Arbeitsauftrag
Führen Sie den Zeitungsbericht über die abgebrochene Viagra-Studie an Schwangeren im Anschluss an seinen letzten Satz fort.
┌─ Seitentext
Schwäbische Zeitung (Tettnang)
Tödliche Medikamententests an schwangeren Frauen
Studie nach dem Tod von 19 Babys abgebrochen
DEN HAAG (AFP/dpa) - Nach dem Tod von 19 Babys im Rahmen einer Forschungsreihe, bei der die Mütter während der Schwangerschaft das gefäßerweiternde Präparat Viagra einnahmen, haben Wissenschaftler in den Niederlanden die Studie abgebrochen. Wie das Akademisch-Medizinische Zentrum (AMC) der Amsterdamer Universitätsklinik mitteilte, wurde an insgesamt zehn Kliniken des Landes seit 2015 insgesamt 93 schwangeren Frauen Viagra verabreicht, um schwerwiegenden Wachstumsproblemen ihrer Föten entgegenzuwirken.
90 Frauen in der Vergleichsgruppe, deren Ungeborene ebenfalls Wachstumsstörungen aufwiesen, bekamen dagegen ein wirkungsloses Placebo-Präparat. 19 Babys der mit Viagra behandelten Gruppe starben, elf von ihnen wahrscheinlich an zu hohem Blutdruck in den Lungen, der mit der Einnahme von Viagra zusammenhängen kann. Zur Todesursache der anderen acht Babys wurden keine Angaben gemacht. Sechs frühgeborene Säuglinge aus der Gruppe entwickelten ebenfalls Lungenprobleme, überlebten aber.
In der Placebo-Gruppe starben laut AMC neun Kinder, jedoch keines von ihnen an Lungenproblemen. Bei drei Babys habe es Lungenkomplikationen gegeben, sie seien jedoch nicht gestorben.
Mit dem Viagra-Wirkstoff Sildenafil, der vor allem gegen Erektionsstörungen bei Männern eingesetzt wird, wollten die Mediziner das Wachstum der Föten fördern. Denn die Überlebenschancen von Neugeborenen mit derart gravierenden Wachstumsstörungen im Mutterleib sei „gering“und es gebe „keine andere Behandlungsmöglichkeit“, erklärten sie. Von der nachgewiesenen gefäßerweiternden Wirkung Sildenafils hätten sich die Mediziner eine bessere Durchblutung der Plazenta versprochen, hieß es. Frühere Untersuchungen hätten vermuten lassen, dass auf diese Weise das Wachstum der ungeborenen Kinder verbessert werden könnte.
└─
┌─ Ausgewählte Datensätze
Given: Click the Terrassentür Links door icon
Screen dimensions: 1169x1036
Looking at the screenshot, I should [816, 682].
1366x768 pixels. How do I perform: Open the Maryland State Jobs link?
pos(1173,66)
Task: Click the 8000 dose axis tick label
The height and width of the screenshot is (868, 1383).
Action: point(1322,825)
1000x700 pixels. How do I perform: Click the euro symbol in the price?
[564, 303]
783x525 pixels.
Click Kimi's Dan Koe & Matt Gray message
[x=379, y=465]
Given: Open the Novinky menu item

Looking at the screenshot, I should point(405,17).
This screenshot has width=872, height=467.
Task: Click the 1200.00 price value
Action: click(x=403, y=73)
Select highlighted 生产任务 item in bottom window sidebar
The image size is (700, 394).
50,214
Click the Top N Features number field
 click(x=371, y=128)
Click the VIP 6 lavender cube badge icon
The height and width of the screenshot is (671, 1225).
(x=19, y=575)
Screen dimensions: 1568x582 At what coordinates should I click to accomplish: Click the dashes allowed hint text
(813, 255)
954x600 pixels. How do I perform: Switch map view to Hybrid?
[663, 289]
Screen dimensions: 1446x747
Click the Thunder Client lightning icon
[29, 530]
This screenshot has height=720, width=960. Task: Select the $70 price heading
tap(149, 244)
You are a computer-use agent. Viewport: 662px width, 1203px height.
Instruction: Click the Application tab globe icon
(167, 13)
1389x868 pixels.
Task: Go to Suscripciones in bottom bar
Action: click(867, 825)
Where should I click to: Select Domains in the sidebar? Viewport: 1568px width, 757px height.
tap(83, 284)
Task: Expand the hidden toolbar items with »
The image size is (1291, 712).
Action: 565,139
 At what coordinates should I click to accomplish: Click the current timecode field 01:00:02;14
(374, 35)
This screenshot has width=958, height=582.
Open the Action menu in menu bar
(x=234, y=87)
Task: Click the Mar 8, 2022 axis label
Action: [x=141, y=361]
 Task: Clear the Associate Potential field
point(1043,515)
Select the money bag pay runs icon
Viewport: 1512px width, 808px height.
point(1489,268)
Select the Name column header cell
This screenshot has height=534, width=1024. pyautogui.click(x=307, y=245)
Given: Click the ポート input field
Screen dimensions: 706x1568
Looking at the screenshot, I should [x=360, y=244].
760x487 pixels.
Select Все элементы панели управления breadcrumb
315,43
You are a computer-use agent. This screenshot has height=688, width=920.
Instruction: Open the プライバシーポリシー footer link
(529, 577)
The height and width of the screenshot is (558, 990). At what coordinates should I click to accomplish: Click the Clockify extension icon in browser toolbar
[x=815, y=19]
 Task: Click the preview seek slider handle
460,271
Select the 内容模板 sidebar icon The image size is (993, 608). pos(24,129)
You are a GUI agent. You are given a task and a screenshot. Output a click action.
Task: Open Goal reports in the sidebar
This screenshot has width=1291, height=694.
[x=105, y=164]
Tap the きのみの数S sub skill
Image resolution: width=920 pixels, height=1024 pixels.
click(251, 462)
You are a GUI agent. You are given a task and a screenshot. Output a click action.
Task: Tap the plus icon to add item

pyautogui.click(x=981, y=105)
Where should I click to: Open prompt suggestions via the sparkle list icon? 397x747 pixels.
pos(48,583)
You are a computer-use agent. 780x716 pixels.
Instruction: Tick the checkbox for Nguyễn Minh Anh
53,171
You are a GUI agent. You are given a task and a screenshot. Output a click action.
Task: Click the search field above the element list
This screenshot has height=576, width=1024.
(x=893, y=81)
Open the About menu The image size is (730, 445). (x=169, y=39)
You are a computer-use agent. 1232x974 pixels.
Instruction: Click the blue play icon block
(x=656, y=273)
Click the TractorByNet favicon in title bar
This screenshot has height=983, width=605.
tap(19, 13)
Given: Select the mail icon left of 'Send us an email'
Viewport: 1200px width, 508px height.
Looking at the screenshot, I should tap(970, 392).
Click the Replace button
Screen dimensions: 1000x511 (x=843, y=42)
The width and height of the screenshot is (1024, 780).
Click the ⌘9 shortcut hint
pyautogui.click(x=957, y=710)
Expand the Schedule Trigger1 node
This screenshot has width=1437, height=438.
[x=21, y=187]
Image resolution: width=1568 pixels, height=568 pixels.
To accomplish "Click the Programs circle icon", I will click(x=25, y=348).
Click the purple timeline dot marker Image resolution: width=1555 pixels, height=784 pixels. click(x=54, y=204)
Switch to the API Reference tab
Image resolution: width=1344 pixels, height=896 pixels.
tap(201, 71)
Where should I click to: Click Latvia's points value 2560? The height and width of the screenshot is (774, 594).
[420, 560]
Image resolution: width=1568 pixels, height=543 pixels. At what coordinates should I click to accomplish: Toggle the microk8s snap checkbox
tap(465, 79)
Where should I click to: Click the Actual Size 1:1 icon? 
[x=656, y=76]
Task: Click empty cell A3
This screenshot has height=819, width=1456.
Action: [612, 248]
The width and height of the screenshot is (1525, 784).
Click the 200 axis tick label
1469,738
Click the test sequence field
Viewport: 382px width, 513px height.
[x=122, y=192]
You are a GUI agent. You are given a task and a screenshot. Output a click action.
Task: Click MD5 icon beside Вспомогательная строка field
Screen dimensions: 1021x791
└─
Antwortfeld
Tests hätten bis 2020 dauern sollen
Ein Dutzend Studienteilnehmerinnen bangen nun dem Ende ihrer Schwangerschaft entgegen, wie niederländische Medien berichteten. Der Leiter der Studie, der Gynäkologe Wessel Ganzevoort, äußerte sich in der Zeitung „De Volkskrant“schockiert über die Todesfälle. „Das Letzte, was wir wollen ist den Patienten schaden“, sagte er. Die Ergebnisse der Studie seien an kanadische Wissenschaftler mit einem ähnlichen Forschungsvorhaben übermittelt worden. Bei Studien wie der jetzt gestoppten gehe es auch darum, zu verhindern, dass unzuverlässige Mittel auf den Markt kommen. Der Zeitung zufolge komme es in den Niederlanden mehrmals pro Jahr vor, dass Medikamentenversuche aus Sicherheitsgründen gestoppt werden.
Über die sofortige Beendigung der Studie hatte das AMC am Montag informiert. Die zuständigen Gesundheitsbehörden seien dabei einbezogen worden. Die Studie hatte 2015 begonnen. Ursprünglich sollte sie bis 2020 andauern, insgesamt sollten rund 350 Patientinnen daran teilnehmen.